Por eso, Felipe Calderón es un problema político. Durante el sexenio de Enrique Peña Nieto hizo ruido, pero no mucho, porque, a decir de muchos, hubo entre ellos un pacto para el borrón y cuenta nueva respecto el baño de sangre de la guerra contra el narcotráfico que desató Calderón. Pero ahora, en el sexenio de Andrés Manuel López Obrador, Calderón está demasiado activo: quiere formar un partido político propio, critica y ataca frecuentemente al gobierno federal en turno, exacerba con su presencia y sus mensajes incesantes el ya de por sí polarizado clima político que vivimos en México.

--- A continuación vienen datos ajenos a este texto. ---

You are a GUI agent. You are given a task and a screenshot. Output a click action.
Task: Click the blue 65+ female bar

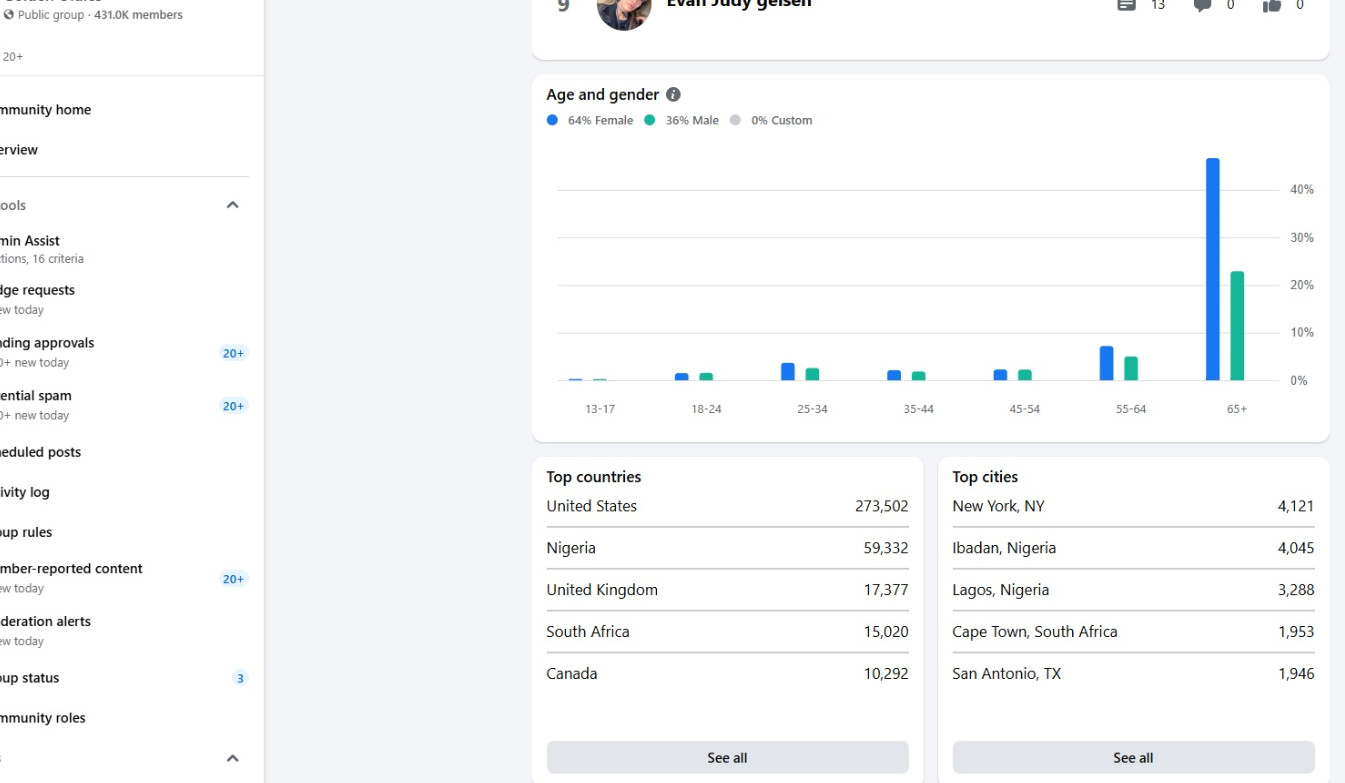click(x=1212, y=270)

Tiene mucha información confidencial, privilegiada, de seguridad nacional. Le sabe cosas a grupos económicos, políticos, partidistas, financieros, criminales, sindicales. Por eso, el activismo político abierto del expresidente es ventajoso y riesgoso para la estabilidad del país. Por eso, el protagonismo de Calderón irrita, divide y preocupa. En medio de una profunda crisis como la del Covid-19, es inaceptable.

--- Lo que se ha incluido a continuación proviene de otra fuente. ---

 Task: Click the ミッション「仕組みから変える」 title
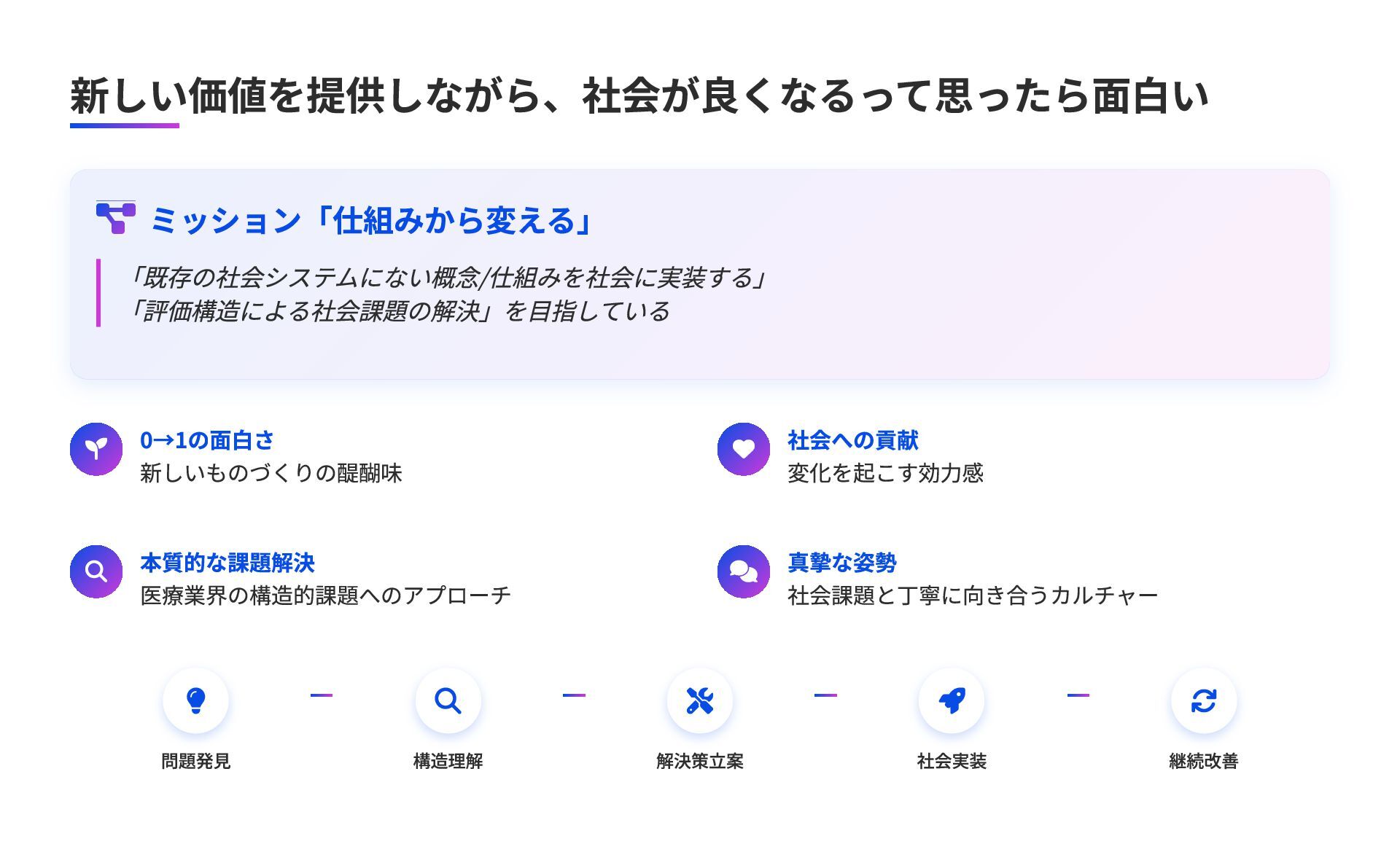pos(372,220)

Ahora bien, la política mexicana tampoco tiene una ruta definida para resolver el problema de un expresidente con ambiciones políticas. El exmandatario que no entiende que su tiempo político se esfumó, se vuelve un riesgo adicional para el arreglo político, enrarece la coyuntura y obliga a distraer la energía política que mucha falta hace para construir acuerdos de alcance nacional.

El caso de Calderón, además, es particularmente explosivo, porque está marcado por el estigma de haber iniciado una guerra temeraria contra la delincuencia organizada que dejó decenas de miles de muertos, atrocidades, violación de derechos humanos, insensibilidad social ante la barbarie, descomposición política. La ola expansiva de la violencia criminal desatada por Calderón no pudo ser resuelta por Peña Nieto y todo indica que a López Obrador no le alcanzará para siquiera disminuir la espiral de violencia demencial. Justo por esa razón, porque muchas de las consecuencias de la guerra de Calderón están vigentes, porque muchos de los actores criminales, policiales, militares y políticos de esa guerra siguen presentes en la escena pública, por todo eso, Calderón debe retirarse de la escena política.

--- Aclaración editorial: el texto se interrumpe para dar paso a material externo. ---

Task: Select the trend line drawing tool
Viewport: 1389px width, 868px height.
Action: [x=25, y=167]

Si a lo anterior sumamos el hecho, telúrico, de que Calderón llegó a la presidencia de la República en medio de graves cuestionamientos a la legalidad y legitimidad de su triunfo electoral en 2006, y que justo el contrincante que se sintió agraviado y despojado de la victoria electoral es el actual Presidente de la República, Andrés Manuel López Obrador, entonces tenemos la tormenta perfecta.

Ante la inexistencia de una ruta política para tratar a expresidentes imprudentes, es lógico que surjan las propuestas más radicales, que van desde el destierro hasta el encarcelamiento, máxime en el clima de un obradorismo gobernante que no olvida el 2006. Por eso, la mejor salida al problema es que Calderón entre en razón, o lo hagan entrar en razón, y pacíficamente se retire de la escena pública.